Juliet Barker's 'Conquest' aims to provide a coherent narrative of a remarkably dramatic, but strangely neglected, era in Anglo-French history. This is no easy task. In contrast to her best-selling 'Agincourt', which essentially focused on a single campaign waged over a few months, 'Conquest' spans more than three decades. With this time-frame, it's a formidable challenge to make sense of the twist and turn of military and political events, let alone do justice to a vast and ever-changing cast of characters. The author has certainly achieved her stated objective: a careful scholar and an accomplished writer, she tells the complex story clearly, in measured and elegant prose.
So, why four stars rather than five? The dust-jacket shows a gore-flecked man-at-arms defending the banner of St George. This striking image is appropriate to the book's subject, but, in my opinion, gives a less accurate idea of its contents. 'Conquest' is as much concerned with the financing and organisation of the rival war efforts as with the fighting itself. Such material, which reflects the interests of academics who've worked on 'Lancastrian Normandy' since the 1920s, has a place within a narrative pitched at a broader readership, but not to the extent where loans and subsidies edge out the cut and thrust - the drama of raid, siege, ambush and battle.
Even the descriptions of the war's major clashes, while crisply written, tend to be frustratingly concise: Verneuil in 1424, the 'second Agincourt' won by Henry V's younger brother, John Duke of Bedford, which left more than 7000 enemy dead in exchange for a handful of Anglo-Normans, rates a few paragraphs; the catastrophic English defeat at Patay in 1429, which Barker convincingly argues was more significant than Joan of Arc's legendary relief of Orleans that same year, fares no better. Given that credible eye-witness testimony survives for both episodes, the author might have made more of it. Perhaps, with so much to cram into the book, there was simply not the space to do so. Possibly for the same reason, some of the personalities thrown up by the conflict - for example, La Hire and Poton de Xaintrailles on the French side, and John Talbot and Matthew Gough among the English - remain rather two-dimensional.
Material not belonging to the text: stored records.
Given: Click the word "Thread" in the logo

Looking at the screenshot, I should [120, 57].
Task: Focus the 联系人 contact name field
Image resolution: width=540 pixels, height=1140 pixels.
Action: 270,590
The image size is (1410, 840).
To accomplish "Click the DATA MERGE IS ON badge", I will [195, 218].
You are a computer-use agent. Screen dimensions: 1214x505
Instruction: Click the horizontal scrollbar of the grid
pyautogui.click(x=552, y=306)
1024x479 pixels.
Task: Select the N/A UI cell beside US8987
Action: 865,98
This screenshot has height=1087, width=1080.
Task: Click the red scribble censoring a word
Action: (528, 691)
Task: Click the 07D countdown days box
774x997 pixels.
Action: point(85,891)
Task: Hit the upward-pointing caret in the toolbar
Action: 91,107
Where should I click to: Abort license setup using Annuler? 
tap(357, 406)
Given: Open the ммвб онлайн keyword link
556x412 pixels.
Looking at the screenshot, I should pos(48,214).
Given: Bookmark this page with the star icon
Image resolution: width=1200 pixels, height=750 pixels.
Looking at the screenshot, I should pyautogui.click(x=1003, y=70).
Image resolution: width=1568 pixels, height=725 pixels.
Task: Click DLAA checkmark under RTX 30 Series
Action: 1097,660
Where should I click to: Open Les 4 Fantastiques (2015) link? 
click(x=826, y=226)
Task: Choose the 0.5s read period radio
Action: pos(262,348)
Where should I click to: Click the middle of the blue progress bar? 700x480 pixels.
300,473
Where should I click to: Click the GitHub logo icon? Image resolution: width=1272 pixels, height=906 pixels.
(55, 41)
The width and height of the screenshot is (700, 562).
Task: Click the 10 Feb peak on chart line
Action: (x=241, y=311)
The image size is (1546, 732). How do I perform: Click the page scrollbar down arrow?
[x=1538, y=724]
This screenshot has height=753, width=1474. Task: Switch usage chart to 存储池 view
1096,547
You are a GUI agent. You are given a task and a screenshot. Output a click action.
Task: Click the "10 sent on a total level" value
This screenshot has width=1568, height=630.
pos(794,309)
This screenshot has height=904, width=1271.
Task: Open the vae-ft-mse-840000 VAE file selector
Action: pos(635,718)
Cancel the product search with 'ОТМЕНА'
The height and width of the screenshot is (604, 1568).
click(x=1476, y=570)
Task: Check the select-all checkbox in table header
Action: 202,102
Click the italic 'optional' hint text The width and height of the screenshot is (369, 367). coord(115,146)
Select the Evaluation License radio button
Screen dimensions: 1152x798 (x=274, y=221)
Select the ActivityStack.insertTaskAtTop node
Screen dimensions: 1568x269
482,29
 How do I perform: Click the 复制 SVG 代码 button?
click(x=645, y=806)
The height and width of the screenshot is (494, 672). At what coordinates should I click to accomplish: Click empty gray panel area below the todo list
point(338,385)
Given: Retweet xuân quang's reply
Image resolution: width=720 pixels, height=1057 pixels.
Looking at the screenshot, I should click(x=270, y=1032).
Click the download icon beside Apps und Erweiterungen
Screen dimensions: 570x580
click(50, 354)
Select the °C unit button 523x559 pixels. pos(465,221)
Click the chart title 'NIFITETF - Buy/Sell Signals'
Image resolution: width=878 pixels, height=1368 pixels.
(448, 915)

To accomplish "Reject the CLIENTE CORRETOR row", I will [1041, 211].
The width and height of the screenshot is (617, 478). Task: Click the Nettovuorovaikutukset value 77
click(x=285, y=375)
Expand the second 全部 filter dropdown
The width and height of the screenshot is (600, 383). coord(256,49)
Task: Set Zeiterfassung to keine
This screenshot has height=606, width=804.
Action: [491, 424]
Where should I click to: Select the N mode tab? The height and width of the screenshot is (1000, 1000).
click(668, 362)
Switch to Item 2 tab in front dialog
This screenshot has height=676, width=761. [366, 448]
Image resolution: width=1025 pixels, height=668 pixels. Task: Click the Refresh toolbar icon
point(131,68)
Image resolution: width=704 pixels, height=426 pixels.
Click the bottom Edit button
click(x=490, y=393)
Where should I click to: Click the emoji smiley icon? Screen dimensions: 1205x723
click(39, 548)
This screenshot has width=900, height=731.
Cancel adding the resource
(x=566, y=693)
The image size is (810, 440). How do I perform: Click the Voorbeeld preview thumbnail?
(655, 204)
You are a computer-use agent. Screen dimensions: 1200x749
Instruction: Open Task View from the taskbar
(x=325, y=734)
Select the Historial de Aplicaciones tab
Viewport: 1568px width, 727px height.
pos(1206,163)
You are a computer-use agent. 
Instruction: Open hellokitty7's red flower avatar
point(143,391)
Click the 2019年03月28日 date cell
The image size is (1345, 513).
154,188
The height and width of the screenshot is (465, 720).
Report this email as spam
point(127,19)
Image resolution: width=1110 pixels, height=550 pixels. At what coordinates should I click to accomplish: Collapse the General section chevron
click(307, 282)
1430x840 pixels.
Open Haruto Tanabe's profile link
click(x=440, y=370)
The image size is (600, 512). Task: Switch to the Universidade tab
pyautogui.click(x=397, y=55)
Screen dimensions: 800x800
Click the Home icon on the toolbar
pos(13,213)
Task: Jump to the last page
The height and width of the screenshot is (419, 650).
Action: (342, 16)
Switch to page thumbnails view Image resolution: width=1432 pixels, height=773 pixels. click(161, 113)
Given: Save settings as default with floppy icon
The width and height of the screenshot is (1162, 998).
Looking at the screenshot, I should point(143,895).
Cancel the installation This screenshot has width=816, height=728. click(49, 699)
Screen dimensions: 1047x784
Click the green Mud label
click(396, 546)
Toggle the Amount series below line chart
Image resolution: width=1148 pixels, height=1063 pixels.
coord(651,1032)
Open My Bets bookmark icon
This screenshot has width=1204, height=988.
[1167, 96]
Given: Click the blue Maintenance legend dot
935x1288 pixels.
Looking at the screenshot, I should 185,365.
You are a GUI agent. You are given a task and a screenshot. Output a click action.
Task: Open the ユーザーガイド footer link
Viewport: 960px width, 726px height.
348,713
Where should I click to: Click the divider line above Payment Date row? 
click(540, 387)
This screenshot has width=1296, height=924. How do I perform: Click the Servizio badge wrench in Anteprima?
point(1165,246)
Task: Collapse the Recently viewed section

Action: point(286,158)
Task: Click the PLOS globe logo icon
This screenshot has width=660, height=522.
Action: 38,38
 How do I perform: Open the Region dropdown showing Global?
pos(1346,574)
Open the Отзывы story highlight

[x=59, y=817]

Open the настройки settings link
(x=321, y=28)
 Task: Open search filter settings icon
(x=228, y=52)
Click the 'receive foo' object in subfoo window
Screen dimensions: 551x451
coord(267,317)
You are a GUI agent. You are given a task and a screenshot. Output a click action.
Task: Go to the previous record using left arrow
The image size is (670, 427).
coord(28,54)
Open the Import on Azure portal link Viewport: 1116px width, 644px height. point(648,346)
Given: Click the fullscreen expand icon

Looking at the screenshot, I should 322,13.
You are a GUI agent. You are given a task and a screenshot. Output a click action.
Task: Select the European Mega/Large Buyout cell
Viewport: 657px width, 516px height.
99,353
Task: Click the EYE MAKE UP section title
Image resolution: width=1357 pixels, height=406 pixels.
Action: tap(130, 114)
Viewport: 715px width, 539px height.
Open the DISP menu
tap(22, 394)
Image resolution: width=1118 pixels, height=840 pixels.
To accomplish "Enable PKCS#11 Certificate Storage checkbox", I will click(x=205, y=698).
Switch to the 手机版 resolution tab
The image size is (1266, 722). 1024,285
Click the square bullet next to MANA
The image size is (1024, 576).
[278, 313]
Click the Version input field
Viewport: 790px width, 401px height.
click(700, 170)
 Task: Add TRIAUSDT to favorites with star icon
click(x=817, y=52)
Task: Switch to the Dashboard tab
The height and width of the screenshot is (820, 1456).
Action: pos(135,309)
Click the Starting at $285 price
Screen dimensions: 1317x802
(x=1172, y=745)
Joan of Arc, inevitably, is an exception to this rule. Here, she receives detailed and thoughtful coverage that assesses her emergence and impact realistically, within the context of her own times.
Despite my criticisms, I'm not suggesting that 'Conquest' is a dry book - far from it. Plenty of stories, taken from a wide range of sources, illuminate the experiences of those caught up in the ill-fated venture. It also creates a strong sense of how, after the premature death of Henry V, his cause was increasingly championed by a bunch of tough, professional soldiers whose own stake in Normandy was not shared by most of their countrymen. Their story, and that of their equally-determined opponents, is a fascinating one. 'Conquest', which is also handsomely produced and illustrated, tells it well, and will certainly reward the reader willing to stray off the well-trodden road to Agincourt.